• [Direction]
Please reproduce every line of the data below verbatim, with no changes.

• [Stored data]
• • • • • • •
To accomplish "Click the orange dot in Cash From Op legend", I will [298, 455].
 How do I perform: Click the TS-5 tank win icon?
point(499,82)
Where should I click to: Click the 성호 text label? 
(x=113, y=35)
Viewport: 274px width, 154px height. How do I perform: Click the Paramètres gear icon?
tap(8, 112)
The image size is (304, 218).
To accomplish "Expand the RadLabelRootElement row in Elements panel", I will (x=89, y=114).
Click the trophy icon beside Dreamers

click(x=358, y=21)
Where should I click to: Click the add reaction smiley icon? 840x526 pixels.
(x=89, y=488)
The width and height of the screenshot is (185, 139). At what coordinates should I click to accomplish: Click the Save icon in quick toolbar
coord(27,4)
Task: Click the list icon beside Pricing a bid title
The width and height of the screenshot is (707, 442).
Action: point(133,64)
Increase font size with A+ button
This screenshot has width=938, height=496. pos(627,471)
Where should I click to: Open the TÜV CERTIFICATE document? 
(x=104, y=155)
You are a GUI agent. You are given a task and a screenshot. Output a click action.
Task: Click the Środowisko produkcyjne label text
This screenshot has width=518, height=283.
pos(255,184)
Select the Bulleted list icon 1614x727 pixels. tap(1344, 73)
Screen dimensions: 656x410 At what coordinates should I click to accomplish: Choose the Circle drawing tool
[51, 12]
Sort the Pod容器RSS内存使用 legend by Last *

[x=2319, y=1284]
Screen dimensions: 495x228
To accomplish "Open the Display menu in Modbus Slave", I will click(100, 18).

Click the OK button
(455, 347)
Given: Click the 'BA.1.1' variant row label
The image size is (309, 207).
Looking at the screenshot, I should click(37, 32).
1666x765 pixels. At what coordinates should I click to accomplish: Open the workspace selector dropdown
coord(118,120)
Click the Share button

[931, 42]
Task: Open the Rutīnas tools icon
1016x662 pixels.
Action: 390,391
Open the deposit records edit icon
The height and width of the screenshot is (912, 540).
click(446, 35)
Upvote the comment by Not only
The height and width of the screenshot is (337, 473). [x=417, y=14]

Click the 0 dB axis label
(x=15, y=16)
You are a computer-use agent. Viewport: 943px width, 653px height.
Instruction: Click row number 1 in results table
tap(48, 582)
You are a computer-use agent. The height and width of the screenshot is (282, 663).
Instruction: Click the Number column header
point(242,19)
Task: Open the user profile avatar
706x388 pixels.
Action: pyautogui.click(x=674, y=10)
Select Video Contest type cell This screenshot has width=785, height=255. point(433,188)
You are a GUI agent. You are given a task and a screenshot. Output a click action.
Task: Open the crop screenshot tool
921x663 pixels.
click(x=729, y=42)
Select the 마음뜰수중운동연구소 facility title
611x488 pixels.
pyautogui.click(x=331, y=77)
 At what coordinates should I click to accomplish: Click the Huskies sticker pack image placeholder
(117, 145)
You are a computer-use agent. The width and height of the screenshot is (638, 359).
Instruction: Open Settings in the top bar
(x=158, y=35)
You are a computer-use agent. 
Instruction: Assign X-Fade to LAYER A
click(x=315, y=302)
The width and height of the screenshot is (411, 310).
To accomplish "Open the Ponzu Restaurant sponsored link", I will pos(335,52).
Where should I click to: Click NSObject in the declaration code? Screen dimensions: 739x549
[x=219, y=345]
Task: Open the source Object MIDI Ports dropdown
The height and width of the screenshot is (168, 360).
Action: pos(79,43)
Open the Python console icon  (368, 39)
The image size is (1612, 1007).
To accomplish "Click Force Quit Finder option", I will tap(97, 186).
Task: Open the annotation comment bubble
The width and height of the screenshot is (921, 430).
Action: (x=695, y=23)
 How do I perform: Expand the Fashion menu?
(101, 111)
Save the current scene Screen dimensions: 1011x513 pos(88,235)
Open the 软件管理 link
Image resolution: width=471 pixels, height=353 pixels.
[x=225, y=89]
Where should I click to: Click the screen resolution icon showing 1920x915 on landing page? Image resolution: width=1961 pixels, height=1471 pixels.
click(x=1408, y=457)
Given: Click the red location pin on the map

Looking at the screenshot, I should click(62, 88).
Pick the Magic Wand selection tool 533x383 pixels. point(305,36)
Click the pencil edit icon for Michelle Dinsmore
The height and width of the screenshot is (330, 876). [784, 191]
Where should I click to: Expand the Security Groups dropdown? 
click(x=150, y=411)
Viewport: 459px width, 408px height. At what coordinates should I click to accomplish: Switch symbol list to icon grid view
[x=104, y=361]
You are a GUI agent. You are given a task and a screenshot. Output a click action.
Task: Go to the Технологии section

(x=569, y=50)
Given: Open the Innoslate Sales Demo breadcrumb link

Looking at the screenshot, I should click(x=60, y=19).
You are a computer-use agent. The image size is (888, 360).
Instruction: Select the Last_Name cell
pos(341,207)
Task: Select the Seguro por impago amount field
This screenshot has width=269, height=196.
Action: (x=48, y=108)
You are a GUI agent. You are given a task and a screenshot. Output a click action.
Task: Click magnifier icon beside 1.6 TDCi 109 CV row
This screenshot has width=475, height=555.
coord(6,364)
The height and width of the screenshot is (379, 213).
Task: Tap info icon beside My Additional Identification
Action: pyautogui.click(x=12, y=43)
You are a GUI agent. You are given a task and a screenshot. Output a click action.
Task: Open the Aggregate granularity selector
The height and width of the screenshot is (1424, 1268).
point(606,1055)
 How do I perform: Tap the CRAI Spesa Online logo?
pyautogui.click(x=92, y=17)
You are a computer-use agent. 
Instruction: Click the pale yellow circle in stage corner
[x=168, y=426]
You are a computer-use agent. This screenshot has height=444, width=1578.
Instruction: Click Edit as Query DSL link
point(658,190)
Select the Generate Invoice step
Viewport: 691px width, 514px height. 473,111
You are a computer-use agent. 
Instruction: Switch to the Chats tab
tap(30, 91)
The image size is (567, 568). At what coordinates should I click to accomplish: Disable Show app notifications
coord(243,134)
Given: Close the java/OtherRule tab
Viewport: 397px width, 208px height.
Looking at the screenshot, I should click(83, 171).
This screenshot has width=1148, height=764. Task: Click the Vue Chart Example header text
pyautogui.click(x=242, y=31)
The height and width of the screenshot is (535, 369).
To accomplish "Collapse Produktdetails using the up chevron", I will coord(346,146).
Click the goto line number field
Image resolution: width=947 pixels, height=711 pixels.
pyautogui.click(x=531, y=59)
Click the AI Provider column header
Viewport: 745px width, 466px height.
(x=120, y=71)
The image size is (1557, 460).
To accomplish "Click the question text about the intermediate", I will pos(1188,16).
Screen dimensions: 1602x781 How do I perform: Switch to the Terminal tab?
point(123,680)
• • • • • • •
• [Answer]
To accomplish "Click the orange dot in Cash From Op legend", I will [298, 455].
 How do I perform: Click the TS-5 tank win icon?
point(499,82)
Where should I click to: Click the 성호 text label? 
(x=113, y=35)
Viewport: 274px width, 154px height. How do I perform: Click the Paramètres gear icon?
tap(8, 112)
The image size is (304, 218).
To accomplish "Expand the RadLabelRootElement row in Elements panel", I will (x=89, y=114).
Click the trophy icon beside Dreamers

click(x=358, y=21)
Where should I click to: Click the add reaction smiley icon? 840x526 pixels.
(x=89, y=488)
The width and height of the screenshot is (185, 139). At what coordinates should I click to accomplish: Click the Save icon in quick toolbar
coord(27,4)
Task: Click the list icon beside Pricing a bid title
The width and height of the screenshot is (707, 442).
Action: point(133,64)
Increase font size with A+ button
This screenshot has width=938, height=496. pos(627,471)
Where should I click to: Open the TÜV CERTIFICATE document? 
(x=104, y=155)
You are a GUI agent. You are given a task and a screenshot. Output a click action.
Task: Click the Środowisko produkcyjne label text
This screenshot has width=518, height=283.
pos(255,184)
Select the Bulleted list icon 1614x727 pixels. tap(1344, 73)
Screen dimensions: 656x410 At what coordinates should I click to accomplish: Choose the Circle drawing tool
[51, 12]
Sort the Pod容器RSS内存使用 legend by Last *

[x=2319, y=1284]
Screen dimensions: 495x228
To accomplish "Open the Display menu in Modbus Slave", I will click(100, 18).

Click the OK button
(455, 347)
Given: Click the 'BA.1.1' variant row label
The image size is (309, 207).
Looking at the screenshot, I should click(37, 32).
1666x765 pixels. At what coordinates should I click to accomplish: Open the workspace selector dropdown
coord(118,120)
Click the Share button

[931, 42]
Task: Open the Rutīnas tools icon
1016x662 pixels.
Action: 390,391
Open the deposit records edit icon
The height and width of the screenshot is (912, 540).
click(446, 35)
Upvote the comment by Not only
The height and width of the screenshot is (337, 473). [x=417, y=14]

Click the 0 dB axis label
(x=15, y=16)
You are a computer-use agent. Viewport: 943px width, 653px height.
Instruction: Click row number 1 in results table
tap(48, 582)
You are a computer-use agent. The height and width of the screenshot is (282, 663).
Instruction: Click the Number column header
point(242,19)
Task: Open the user profile avatar
706x388 pixels.
Action: pyautogui.click(x=674, y=10)
Select Video Contest type cell This screenshot has width=785, height=255. point(433,188)
You are a GUI agent. You are given a task and a screenshot. Output a click action.
Task: Open the crop screenshot tool
921x663 pixels.
click(x=729, y=42)
Select the 마음뜰수중운동연구소 facility title
611x488 pixels.
pyautogui.click(x=331, y=77)
 At what coordinates should I click to accomplish: Click the Huskies sticker pack image placeholder
(117, 145)
You are a computer-use agent. The width and height of the screenshot is (638, 359).
Instruction: Open Settings in the top bar
(x=158, y=35)
You are a computer-use agent. 
Instruction: Assign X-Fade to LAYER A
click(x=315, y=302)
The width and height of the screenshot is (411, 310).
To accomplish "Open the Ponzu Restaurant sponsored link", I will pos(335,52).
Where should I click to: Click NSObject in the declaration code? Screen dimensions: 739x549
[x=219, y=345]
Task: Open the source Object MIDI Ports dropdown
The height and width of the screenshot is (168, 360).
Action: pos(79,43)
Open the Python console icon  (368, 39)
The image size is (1612, 1007).
To accomplish "Click Force Quit Finder option", I will tap(97, 186).
Task: Open the annotation comment bubble
The width and height of the screenshot is (921, 430).
Action: (x=695, y=23)
 How do I perform: Expand the Fashion menu?
(101, 111)
Save the current scene Screen dimensions: 1011x513 pos(88,235)
Open the 软件管理 link
Image resolution: width=471 pixels, height=353 pixels.
[x=225, y=89]
Where should I click to: Click the screen resolution icon showing 1920x915 on landing page? Image resolution: width=1961 pixels, height=1471 pixels.
click(x=1408, y=457)
Given: Click the red location pin on the map

Looking at the screenshot, I should click(62, 88).
Pick the Magic Wand selection tool 533x383 pixels. point(305,36)
Click the pencil edit icon for Michelle Dinsmore
The height and width of the screenshot is (330, 876). [784, 191]
Where should I click to: Expand the Security Groups dropdown? 
click(x=150, y=411)
Viewport: 459px width, 408px height. At what coordinates should I click to accomplish: Switch symbol list to icon grid view
[x=104, y=361]
You are a GUI agent. You are given a task and a screenshot. Output a click action.
Task: Go to the Технологии section

(x=569, y=50)
Given: Open the Innoslate Sales Demo breadcrumb link

Looking at the screenshot, I should click(x=60, y=19).
You are a computer-use agent. The image size is (888, 360).
Instruction: Select the Last_Name cell
pos(341,207)
Task: Select the Seguro por impago amount field
This screenshot has width=269, height=196.
Action: (x=48, y=108)
You are a GUI agent. You are given a task and a screenshot. Output a click action.
Task: Click magnifier icon beside 1.6 TDCi 109 CV row
This screenshot has width=475, height=555.
coord(6,364)
The height and width of the screenshot is (379, 213).
Task: Tap info icon beside My Additional Identification
Action: pyautogui.click(x=12, y=43)
You are a GUI agent. You are given a task and a screenshot. Output a click action.
Task: Open the Aggregate granularity selector
The height and width of the screenshot is (1424, 1268).
point(606,1055)
 How do I perform: Tap the CRAI Spesa Online logo?
pyautogui.click(x=92, y=17)
You are a computer-use agent. 
Instruction: Click the pale yellow circle in stage corner
[x=168, y=426]
You are a computer-use agent. This screenshot has height=444, width=1578.
Instruction: Click Edit as Query DSL link
point(658,190)
Select the Generate Invoice step
Viewport: 691px width, 514px height. 473,111
You are a computer-use agent. 
Instruction: Switch to the Chats tab
tap(30, 91)
The image size is (567, 568). At what coordinates should I click to accomplish: Disable Show app notifications
coord(243,134)
Given: Close the java/OtherRule tab
Viewport: 397px width, 208px height.
Looking at the screenshot, I should click(83, 171).
This screenshot has width=1148, height=764. Task: Click the Vue Chart Example header text
pyautogui.click(x=242, y=31)
The height and width of the screenshot is (535, 369).
To accomplish "Collapse Produktdetails using the up chevron", I will coord(346,146).
Click the goto line number field
Image resolution: width=947 pixels, height=711 pixels.
pyautogui.click(x=531, y=59)
Click the AI Provider column header
Viewport: 745px width, 466px height.
(x=120, y=71)
The image size is (1557, 460).
To accomplish "Click the question text about the intermediate", I will pos(1188,16).
Screen dimensions: 1602x781 How do I perform: Switch to the Terminal tab?
point(123,680)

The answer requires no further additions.